§ **YOUR TASK**: Find every line in the entries that holds the string "computer" and report it.

#### PROVIDED INFORMATION ####

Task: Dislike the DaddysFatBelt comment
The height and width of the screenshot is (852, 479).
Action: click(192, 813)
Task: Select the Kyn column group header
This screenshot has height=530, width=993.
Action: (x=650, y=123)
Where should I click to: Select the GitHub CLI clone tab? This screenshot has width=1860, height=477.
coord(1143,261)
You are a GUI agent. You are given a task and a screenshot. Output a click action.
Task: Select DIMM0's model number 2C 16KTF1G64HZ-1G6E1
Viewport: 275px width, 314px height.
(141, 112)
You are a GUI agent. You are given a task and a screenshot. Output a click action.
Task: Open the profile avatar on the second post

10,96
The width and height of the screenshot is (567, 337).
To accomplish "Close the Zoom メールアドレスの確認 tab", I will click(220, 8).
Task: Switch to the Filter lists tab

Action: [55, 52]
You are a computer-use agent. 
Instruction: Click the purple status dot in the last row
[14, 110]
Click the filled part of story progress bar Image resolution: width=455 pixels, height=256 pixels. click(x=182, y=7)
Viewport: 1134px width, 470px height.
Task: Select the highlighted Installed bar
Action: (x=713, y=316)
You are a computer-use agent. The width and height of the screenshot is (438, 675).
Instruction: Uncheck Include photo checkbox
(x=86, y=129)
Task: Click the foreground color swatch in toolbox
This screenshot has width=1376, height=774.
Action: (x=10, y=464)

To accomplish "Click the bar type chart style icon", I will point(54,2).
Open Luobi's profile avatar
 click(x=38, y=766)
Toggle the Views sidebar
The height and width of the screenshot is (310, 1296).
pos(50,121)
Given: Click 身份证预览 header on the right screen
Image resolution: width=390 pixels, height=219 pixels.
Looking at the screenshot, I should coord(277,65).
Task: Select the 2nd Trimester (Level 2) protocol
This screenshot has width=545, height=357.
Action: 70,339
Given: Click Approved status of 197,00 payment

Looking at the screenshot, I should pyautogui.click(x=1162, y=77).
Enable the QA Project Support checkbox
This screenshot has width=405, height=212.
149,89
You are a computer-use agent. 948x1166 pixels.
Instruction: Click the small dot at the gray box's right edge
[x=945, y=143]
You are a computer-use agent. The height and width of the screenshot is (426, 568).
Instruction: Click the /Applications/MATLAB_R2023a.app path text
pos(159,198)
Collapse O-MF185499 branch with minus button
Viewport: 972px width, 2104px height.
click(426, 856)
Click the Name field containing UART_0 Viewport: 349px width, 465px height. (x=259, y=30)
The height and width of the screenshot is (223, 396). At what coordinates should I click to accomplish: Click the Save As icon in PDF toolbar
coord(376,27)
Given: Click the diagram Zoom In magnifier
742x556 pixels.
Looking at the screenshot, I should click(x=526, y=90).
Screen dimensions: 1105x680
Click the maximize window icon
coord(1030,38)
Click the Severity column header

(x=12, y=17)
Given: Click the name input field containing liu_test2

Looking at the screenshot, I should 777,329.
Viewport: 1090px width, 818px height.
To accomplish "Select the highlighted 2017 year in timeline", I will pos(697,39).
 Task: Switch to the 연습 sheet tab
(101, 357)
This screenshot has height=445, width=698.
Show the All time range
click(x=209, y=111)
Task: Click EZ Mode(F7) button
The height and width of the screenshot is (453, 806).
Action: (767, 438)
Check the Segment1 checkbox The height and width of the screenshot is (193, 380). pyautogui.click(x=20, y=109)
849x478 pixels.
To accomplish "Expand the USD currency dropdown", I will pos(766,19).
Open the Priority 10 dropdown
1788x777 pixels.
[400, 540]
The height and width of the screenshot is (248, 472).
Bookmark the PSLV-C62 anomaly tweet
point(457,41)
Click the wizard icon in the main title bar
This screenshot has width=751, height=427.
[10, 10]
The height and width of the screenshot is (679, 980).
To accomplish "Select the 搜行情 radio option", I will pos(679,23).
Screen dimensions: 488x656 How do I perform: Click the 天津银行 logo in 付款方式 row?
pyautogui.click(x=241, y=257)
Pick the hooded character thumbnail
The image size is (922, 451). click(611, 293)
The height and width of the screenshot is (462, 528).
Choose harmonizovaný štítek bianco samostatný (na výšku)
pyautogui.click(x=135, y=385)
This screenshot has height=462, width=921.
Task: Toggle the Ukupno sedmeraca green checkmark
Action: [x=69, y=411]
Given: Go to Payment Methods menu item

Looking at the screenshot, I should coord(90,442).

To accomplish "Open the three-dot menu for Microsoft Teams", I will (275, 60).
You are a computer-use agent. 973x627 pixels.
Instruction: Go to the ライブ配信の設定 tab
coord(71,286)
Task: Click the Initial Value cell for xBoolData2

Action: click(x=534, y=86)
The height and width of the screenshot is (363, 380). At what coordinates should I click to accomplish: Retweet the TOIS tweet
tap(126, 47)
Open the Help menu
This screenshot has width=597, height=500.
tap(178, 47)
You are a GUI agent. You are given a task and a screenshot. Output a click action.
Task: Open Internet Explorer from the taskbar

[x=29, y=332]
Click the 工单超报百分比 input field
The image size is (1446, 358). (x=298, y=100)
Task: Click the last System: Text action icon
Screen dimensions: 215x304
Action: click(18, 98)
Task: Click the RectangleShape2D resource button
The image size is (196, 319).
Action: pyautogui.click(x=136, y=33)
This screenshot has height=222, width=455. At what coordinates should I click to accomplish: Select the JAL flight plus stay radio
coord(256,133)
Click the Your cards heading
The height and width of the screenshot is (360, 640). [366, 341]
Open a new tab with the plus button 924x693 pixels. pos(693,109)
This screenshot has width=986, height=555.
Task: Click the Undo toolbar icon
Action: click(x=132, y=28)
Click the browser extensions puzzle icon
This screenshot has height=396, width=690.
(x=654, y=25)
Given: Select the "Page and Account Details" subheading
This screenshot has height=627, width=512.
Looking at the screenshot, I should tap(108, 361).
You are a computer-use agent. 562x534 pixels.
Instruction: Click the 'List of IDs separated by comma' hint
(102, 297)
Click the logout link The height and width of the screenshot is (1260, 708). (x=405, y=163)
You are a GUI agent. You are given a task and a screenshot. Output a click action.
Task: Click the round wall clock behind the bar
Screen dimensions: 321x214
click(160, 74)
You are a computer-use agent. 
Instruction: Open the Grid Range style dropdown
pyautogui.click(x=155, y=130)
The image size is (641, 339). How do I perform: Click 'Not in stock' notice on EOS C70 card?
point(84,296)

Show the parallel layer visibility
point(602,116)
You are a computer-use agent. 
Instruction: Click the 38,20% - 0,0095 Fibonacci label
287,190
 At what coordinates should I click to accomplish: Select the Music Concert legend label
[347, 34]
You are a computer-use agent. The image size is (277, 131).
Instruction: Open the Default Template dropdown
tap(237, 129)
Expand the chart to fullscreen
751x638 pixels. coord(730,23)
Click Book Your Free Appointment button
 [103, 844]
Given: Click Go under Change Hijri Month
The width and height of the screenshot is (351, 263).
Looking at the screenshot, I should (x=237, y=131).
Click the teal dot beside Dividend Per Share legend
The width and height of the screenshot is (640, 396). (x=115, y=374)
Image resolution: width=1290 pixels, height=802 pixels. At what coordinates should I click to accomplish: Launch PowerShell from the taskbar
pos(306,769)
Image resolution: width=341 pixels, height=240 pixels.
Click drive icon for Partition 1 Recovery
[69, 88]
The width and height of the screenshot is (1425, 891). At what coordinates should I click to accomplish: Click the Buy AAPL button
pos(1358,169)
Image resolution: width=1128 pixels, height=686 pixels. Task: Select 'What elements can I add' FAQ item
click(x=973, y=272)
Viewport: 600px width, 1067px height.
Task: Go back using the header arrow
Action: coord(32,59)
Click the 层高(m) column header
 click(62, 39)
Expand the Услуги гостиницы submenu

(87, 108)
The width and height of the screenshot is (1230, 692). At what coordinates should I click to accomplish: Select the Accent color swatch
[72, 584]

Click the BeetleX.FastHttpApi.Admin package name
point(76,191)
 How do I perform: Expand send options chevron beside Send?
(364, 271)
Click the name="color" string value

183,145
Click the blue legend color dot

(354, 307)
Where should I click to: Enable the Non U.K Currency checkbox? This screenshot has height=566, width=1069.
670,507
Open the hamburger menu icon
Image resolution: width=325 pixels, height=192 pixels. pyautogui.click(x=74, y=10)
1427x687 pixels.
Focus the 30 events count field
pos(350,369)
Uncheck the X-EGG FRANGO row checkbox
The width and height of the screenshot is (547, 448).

####

§ **SOLUTION**:
You are a computer-use agent. 
You are a computer-use agent. The width and height of the screenshot is (438, 675).
You are a computer-use agent. 948x1166 pixels.
You are a computer-use agent. The height and width of the screenshot is (426, 568).
You are a computer-use agent. 973x627 pixels.
You are a computer-use agent. 562x534 pixels.
You are a computer-use agent. 
You are a computer-use agent. 
You are a computer-use agent. The image size is (277, 131).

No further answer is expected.